In Shaazil Khan v. State Farm Automobile Insurance Company FSCO A13-014868, Arbitrator Charles Matheson awarded expenses against the claimant after a withdrawal two weeks prior to arbitration.
The subject accident occurred on April 26, 2011. The claimant was a 6-year old minor. Fractures were allegedly sustained as a result of the accident but were unsupported by the medical evidence. Objective evidence of impairment was absent. The disputed issues on the Application for Arbitration included attendant care and non-earner benefits.
An Assessment of Attendant Care Needs (Form 1) endorsed 24 hour supervision in the monthly amount of $3,300.00. The insurer’s responding Form 1 concurred with the level of supervision on the basis that such supervision was ordinarily required for 6-year old children, not on the basis of any accident injuries. The claimant’s representative failed to produce proof of incurred expenses.
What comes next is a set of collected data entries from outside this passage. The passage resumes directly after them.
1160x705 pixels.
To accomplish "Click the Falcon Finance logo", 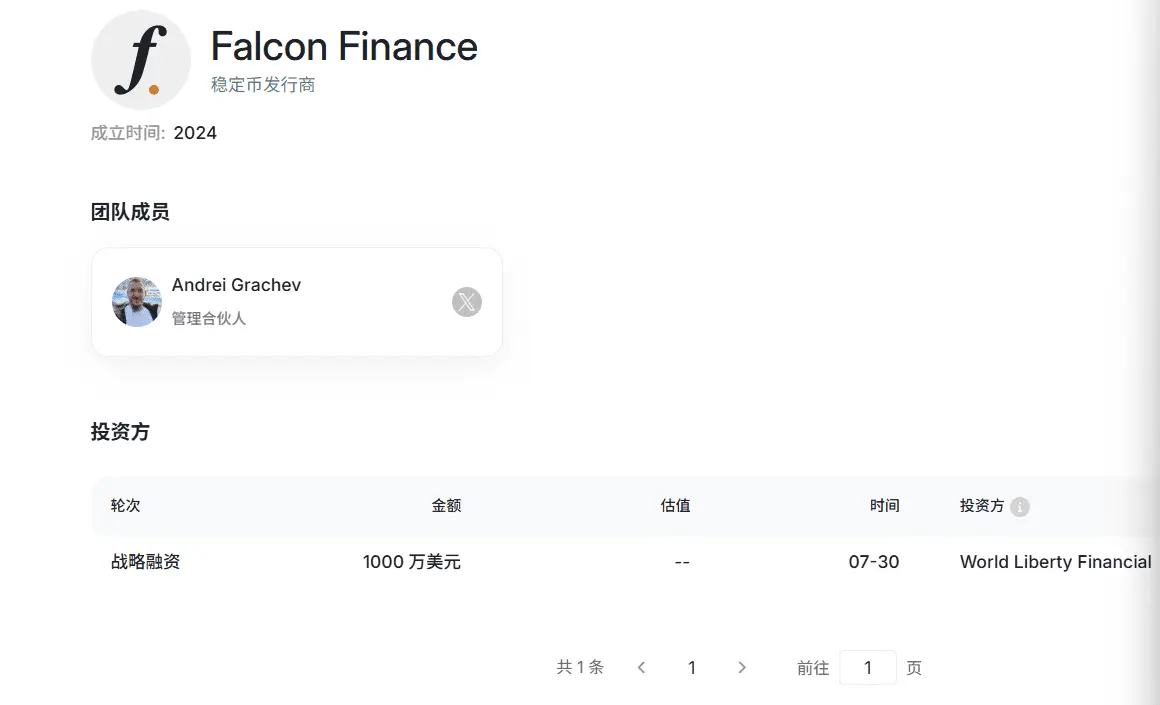I will pos(141,60).
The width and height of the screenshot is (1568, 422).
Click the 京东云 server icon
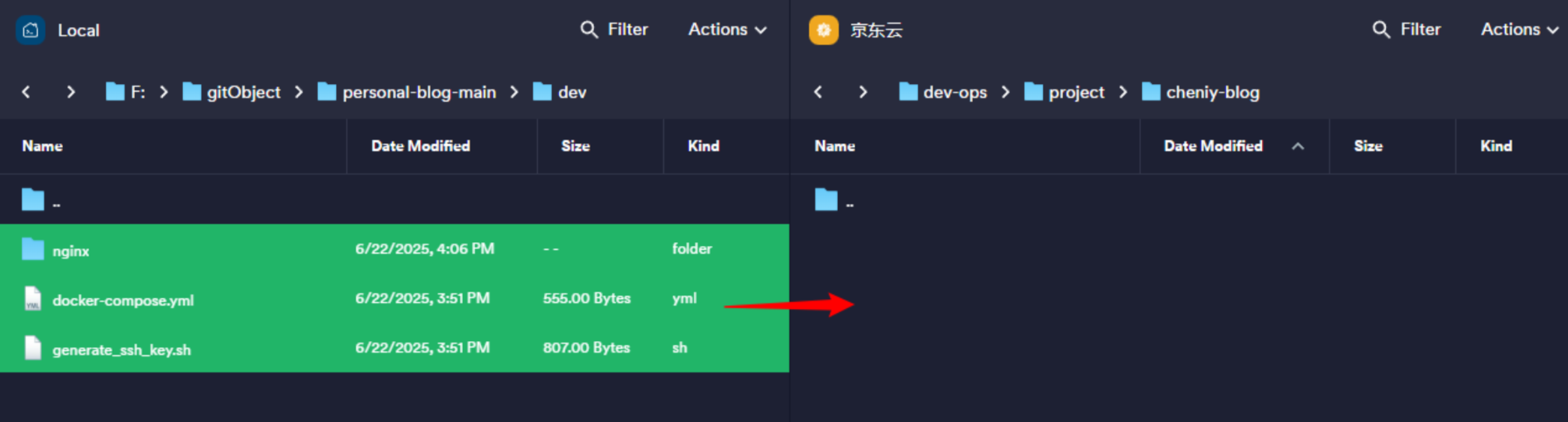[823, 30]
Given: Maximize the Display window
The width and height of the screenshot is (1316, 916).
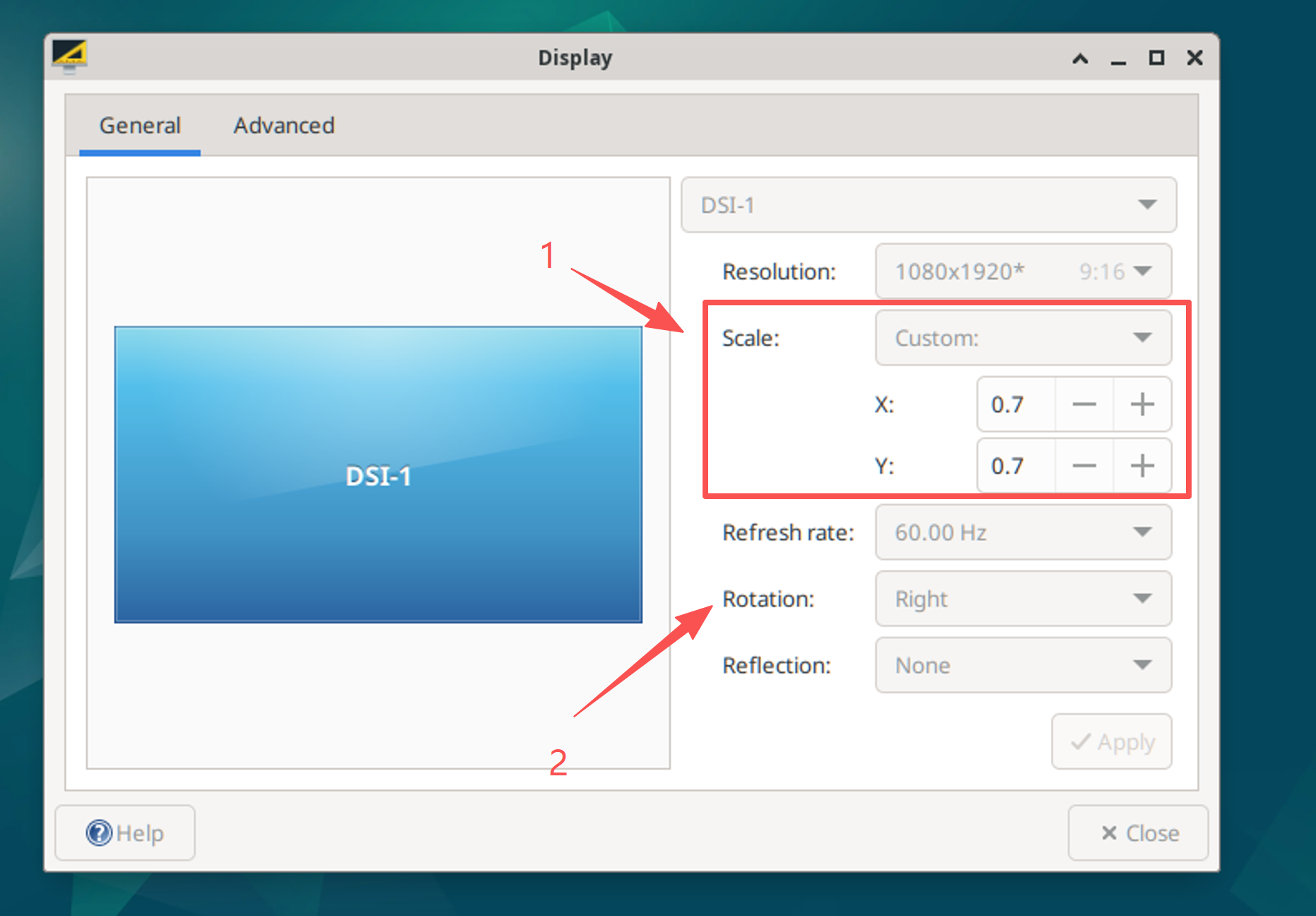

The claim for non-earner benefits was untenable as the minimum age requirement for the applicability of the said benefits is age 16.
The claimant’s representative withdrew the application on December 18, 2015. Arbitration was scheduled for January 4 to 6, 2016. Counsel for State Farm Mutual Automobile Insurance Company, Nicholaus de Koning, pursued expenses.
Arbitrator Matheson quoted the applicable criteria for expenses under Rule 75 of the Dispute Resolution Practice Code including the following:
(d) conduct of a party or a party’s representative that tended to prolong, obstruct or hinder the proceeding, including a failure to comply with undertakings and orders;
(e) whether any aspect of the proceeding was improper, vexatious or unnecessary.
Arbitrator Matheson then referred to the discretion of the arbitrator in withdrawal disputes under Rule 70.3:
70.3 Where a party does not agree to the withdrawal, an adjudicator may
(a) permit the withdrawal on such terms and conditions as he or she considers just;
(b) award expenses to either party as permitted by Rule 75 and following.
Payment was ordered in the amount of $3,172.50, inclusive of HST and adjusted at Legal Aid Rates, for the costs of two senior lawyers, a junior associate and two law clerks. The expenses were to be paid by the claimant’s litigation guardians.
The take-away: withdraw before it is too late. Cost consequences may follow from untimely withdrawals of meritless claims. It is reasonably expected that this decision in addition to all decisions under the Financial Services Commission of Ontario, though not binding, will guide and inform future decisions under the Licensing Appeal Tribunal.